───── Material shown ─────

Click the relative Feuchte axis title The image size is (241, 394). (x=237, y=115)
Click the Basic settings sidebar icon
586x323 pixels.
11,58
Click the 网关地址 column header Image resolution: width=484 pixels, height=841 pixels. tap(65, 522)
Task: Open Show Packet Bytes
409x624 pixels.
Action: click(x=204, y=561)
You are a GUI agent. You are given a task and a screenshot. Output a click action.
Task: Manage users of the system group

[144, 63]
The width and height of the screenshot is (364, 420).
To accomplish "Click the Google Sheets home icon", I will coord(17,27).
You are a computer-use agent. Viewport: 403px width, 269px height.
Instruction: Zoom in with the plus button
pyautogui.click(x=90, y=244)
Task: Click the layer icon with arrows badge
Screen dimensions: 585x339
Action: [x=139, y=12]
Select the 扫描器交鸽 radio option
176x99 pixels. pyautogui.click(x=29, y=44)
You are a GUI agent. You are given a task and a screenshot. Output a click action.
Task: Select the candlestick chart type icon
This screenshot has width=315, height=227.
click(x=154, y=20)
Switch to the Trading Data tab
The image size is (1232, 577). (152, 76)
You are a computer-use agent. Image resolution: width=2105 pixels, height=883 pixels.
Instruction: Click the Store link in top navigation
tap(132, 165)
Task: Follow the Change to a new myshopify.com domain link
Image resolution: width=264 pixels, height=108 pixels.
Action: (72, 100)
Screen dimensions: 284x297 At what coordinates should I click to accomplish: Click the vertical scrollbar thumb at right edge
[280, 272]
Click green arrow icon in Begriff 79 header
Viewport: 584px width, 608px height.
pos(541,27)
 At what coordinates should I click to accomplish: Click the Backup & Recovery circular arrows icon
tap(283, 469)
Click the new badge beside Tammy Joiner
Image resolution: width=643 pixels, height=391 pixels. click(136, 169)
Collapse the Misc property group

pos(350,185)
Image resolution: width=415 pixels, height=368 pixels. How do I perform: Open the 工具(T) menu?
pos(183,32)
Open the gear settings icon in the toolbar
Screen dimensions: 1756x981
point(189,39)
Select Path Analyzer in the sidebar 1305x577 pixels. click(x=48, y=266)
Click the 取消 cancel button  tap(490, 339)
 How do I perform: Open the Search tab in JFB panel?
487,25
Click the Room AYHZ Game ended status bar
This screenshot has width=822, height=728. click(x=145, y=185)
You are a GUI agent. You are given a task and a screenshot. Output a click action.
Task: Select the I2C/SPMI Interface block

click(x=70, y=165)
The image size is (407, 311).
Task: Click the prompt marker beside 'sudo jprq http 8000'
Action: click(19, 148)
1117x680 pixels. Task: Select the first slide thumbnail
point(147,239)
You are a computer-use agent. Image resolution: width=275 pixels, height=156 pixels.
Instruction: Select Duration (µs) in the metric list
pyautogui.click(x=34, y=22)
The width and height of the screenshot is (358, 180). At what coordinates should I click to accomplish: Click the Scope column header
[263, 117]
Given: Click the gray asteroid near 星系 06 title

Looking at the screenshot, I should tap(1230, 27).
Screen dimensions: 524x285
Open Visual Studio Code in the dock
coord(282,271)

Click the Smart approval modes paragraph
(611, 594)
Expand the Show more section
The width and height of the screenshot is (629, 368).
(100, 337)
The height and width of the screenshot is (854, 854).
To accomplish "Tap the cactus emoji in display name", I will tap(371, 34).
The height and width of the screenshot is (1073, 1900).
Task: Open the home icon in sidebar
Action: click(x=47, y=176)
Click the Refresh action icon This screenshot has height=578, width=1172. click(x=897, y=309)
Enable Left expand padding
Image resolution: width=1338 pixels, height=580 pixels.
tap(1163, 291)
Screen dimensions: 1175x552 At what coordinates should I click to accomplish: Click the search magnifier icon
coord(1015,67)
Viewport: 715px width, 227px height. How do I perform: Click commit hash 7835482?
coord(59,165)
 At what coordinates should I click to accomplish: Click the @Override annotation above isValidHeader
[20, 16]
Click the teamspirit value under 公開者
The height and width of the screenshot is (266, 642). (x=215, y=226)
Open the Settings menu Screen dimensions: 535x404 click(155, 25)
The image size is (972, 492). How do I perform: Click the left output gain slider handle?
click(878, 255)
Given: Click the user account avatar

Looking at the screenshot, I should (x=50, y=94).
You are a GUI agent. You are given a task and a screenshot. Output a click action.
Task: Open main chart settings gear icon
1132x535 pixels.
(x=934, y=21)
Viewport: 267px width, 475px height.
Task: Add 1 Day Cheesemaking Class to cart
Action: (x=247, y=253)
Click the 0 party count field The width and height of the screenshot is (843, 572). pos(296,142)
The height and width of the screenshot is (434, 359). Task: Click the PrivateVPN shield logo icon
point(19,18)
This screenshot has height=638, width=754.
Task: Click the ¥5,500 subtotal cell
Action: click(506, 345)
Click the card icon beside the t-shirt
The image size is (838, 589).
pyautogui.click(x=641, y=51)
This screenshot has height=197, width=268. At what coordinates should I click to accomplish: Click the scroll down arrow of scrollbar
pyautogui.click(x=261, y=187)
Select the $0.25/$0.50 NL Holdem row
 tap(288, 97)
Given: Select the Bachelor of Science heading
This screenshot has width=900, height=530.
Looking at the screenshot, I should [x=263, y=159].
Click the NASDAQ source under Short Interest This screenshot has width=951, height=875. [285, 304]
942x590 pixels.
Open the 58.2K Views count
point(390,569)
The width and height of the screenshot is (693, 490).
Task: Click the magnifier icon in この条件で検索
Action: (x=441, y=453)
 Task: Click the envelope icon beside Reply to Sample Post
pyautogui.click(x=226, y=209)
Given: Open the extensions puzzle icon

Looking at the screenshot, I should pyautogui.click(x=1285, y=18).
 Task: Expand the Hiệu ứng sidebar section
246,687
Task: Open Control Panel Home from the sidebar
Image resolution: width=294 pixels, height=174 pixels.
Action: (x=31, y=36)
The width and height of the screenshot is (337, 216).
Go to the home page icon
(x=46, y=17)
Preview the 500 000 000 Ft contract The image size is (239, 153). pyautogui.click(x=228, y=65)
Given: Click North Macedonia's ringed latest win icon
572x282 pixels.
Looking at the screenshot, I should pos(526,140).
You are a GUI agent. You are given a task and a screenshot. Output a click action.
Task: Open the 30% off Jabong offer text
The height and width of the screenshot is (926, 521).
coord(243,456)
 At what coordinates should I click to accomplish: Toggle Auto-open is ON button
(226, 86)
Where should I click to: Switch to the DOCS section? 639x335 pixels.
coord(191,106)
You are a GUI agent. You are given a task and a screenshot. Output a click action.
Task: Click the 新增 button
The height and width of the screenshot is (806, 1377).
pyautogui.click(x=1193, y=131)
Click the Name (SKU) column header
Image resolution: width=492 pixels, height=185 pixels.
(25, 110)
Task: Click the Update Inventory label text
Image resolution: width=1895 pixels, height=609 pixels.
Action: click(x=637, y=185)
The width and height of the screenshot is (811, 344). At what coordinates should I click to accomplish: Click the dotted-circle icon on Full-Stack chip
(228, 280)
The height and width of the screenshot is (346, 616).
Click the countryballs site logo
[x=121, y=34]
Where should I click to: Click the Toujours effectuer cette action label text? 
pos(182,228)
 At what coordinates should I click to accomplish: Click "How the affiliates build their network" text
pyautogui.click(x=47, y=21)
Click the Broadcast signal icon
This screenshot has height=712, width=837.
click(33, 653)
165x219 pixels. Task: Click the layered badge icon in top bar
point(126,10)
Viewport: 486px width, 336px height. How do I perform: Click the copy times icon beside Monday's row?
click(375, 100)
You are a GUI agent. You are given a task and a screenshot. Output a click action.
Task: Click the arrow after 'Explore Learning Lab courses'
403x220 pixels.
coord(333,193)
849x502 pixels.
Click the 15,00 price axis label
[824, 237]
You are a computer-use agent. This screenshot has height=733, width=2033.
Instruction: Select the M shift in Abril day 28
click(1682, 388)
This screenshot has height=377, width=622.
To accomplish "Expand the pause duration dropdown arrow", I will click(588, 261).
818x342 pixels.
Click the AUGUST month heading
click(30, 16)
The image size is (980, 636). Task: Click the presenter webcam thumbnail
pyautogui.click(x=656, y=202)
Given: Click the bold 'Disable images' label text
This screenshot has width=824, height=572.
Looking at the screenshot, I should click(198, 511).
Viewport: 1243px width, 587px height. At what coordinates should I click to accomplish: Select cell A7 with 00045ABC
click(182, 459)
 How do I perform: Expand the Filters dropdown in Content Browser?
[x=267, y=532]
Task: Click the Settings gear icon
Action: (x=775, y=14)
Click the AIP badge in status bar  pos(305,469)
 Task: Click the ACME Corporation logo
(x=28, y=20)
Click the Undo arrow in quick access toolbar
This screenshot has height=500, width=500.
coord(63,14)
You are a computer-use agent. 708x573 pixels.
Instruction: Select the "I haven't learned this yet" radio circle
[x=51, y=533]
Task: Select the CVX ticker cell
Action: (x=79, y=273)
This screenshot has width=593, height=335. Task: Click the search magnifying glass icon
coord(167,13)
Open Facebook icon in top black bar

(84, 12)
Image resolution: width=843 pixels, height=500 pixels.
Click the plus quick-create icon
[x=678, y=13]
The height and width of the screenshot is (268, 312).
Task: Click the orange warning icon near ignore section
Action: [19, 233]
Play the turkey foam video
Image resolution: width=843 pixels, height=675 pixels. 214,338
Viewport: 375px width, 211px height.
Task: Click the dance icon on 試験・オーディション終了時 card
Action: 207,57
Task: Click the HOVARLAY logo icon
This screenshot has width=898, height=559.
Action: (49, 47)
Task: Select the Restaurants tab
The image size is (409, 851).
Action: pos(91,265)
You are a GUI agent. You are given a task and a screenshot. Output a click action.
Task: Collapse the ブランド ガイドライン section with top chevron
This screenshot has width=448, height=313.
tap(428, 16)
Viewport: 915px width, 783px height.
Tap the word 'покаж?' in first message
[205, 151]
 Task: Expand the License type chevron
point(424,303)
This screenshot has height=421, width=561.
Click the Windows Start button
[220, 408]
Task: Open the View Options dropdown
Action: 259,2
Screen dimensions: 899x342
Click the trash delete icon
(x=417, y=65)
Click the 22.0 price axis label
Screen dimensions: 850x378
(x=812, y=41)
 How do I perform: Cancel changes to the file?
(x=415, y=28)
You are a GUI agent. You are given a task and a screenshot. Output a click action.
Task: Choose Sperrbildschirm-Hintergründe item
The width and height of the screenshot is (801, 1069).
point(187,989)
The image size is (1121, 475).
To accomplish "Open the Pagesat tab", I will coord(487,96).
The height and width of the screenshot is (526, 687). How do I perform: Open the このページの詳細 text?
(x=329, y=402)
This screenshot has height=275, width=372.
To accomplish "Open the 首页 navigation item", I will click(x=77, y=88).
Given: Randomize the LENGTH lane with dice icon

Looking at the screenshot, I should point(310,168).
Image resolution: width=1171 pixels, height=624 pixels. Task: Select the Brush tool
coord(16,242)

─────

Starting at the line that contains "Given: Randomize the", retype every line through the end of the records exactly, and nothing else.

◆ **Solution for this task**
Given: Randomize the LENGTH lane with dice icon

Looking at the screenshot, I should point(310,168).
Image resolution: width=1171 pixels, height=624 pixels. Task: Select the Brush tool
coord(16,242)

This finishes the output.